The challenges to blockchain commercialization lie mostly in technological impediments. After all, there’s still a lot we don’t know about just how to utilize what many are billing as revolutionary technology.
But as blockchain’s potential impact expands exponentially, the regulatory aspect of blockchain technology remains a formidable roadblock. Without clear direction on to whom they should answer, even the most compliant firm might find itself stuck in a troublesome regulatory landscape.
Because blockchain has the potential to affect a great number of people, regulatory bodies have begun taking aim, said Blake Estes, counsel in Alston & Bird’s Financial Services and Products Group and co-leader of the firm’s Blockchain and Distributed Ledger Tech Team.

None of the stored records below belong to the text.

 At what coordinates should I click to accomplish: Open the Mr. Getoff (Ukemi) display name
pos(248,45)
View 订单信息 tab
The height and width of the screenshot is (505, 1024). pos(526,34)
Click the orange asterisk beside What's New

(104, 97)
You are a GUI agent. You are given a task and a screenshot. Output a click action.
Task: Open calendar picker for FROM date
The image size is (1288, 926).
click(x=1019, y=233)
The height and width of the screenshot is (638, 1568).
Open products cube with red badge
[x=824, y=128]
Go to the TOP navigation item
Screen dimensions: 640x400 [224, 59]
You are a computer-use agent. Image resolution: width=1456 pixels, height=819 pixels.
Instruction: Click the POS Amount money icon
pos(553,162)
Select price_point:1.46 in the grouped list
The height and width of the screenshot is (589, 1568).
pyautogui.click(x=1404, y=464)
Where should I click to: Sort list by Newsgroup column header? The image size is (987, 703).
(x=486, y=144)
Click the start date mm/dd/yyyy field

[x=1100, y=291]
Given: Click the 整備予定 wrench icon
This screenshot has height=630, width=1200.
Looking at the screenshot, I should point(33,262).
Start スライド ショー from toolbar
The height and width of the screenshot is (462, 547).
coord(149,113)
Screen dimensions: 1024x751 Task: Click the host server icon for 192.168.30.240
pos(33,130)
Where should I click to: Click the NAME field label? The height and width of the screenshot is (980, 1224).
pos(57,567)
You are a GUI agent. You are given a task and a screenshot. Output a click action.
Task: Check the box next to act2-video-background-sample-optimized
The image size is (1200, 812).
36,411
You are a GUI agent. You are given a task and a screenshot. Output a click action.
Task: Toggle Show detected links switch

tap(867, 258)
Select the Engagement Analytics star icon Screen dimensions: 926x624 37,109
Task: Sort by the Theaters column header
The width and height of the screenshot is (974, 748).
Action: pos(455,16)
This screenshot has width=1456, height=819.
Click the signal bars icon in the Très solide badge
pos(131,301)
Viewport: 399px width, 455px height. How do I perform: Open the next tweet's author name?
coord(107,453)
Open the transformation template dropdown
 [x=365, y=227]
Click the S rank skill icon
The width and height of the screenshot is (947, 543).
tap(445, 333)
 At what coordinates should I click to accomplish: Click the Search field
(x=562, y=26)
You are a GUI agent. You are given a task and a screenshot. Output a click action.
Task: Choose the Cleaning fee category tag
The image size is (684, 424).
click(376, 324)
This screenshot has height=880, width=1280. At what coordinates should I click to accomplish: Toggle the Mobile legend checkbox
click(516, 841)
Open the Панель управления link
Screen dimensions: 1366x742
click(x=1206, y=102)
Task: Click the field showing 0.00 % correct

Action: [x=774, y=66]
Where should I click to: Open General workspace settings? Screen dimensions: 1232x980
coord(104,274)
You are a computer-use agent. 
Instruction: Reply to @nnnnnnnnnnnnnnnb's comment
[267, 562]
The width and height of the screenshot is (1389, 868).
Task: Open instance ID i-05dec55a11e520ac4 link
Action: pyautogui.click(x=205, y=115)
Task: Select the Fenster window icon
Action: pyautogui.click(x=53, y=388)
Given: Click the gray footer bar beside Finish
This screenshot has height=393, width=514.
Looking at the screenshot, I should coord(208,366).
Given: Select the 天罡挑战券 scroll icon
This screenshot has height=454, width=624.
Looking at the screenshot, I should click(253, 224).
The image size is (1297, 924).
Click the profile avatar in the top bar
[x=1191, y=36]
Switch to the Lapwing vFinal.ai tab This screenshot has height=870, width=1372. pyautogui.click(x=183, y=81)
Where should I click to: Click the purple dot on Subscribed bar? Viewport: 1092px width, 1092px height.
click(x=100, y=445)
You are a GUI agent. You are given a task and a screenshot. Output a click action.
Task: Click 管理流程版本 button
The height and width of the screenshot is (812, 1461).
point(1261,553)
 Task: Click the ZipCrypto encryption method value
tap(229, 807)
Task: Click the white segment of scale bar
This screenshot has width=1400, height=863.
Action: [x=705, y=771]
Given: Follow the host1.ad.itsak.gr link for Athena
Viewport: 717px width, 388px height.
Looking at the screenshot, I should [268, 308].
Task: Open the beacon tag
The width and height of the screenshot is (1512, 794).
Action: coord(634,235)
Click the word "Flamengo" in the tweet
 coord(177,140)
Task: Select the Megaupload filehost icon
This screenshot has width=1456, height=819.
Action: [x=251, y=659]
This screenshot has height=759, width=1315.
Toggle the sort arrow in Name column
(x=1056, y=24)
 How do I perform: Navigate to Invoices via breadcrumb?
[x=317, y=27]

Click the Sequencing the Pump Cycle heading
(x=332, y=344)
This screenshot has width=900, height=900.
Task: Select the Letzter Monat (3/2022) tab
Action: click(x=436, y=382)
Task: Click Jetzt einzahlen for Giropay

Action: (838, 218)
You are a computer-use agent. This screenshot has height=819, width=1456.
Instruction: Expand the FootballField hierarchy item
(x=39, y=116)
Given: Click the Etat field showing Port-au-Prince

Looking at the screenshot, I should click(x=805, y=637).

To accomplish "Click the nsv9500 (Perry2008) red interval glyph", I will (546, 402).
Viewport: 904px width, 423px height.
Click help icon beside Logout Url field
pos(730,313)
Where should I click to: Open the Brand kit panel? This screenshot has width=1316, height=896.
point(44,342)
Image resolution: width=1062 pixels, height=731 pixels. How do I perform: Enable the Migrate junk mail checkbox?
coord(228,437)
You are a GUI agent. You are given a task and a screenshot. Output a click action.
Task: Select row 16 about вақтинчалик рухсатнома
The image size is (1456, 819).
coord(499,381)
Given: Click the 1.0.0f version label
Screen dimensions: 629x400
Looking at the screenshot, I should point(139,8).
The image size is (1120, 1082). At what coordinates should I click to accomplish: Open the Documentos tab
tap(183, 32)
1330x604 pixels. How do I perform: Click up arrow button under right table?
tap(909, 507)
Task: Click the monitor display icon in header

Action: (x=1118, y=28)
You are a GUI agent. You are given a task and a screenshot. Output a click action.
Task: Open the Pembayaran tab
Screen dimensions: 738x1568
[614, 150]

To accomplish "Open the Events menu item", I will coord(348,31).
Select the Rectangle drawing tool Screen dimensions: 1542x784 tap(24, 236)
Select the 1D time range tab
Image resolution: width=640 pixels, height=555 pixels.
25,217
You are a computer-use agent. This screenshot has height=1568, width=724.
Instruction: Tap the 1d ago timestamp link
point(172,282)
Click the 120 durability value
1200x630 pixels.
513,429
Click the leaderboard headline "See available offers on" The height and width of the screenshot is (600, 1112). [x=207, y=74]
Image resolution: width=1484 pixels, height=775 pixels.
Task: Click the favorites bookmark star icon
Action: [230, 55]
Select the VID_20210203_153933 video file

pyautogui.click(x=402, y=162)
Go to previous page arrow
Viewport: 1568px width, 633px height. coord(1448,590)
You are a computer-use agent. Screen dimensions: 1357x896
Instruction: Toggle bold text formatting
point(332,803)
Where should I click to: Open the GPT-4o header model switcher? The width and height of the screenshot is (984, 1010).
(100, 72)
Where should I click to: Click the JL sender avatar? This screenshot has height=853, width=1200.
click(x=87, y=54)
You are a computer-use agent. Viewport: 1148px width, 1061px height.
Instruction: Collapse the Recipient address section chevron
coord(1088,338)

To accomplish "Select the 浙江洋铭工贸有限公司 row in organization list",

But Estes added that this influx of regulatory interest is a good thing for business because without oversight, firms struggle to take decisive action in any direction. And without a clear path of where they ought to go, no company can implement blockchain-based application to the full extent of its capabilities.
So the question remains: who will take control in this new regulatory environment to decide the protocol moving ahead?
According to Estes, most regulation will be use-based for blockchain applications. It’s not likely there will ever be one overarching, omnipotent regulator with all of blockchain’s vast applications in its purview. Instead, Estes noted, “it very much depends on how you apply the technology.”
“Blockchain has broad applicability and potential, which the cryptocurrency issuers are applying in different ways. Few are in mass use today,” said Mark Testoni, president and CEO of SAP National Security Services, a technology-driven security advisory firm.
“In ten years, we’ll look back at blockchain as important to our next generation of processes, but we don’t know which will be most significant yet,” Testoni said.
As we attempt to uncover that previously unknown significance, regulation has come out of the woodwork.
“Regulation is inevitable as these assets scale, particularly those focused on financial and banking processes,” Testoni said. The financially-inclined use cases for blockchain garner the most attention both from the media and from possible regulators because of the nature of big wins and big losses: people simply talk about them a lot.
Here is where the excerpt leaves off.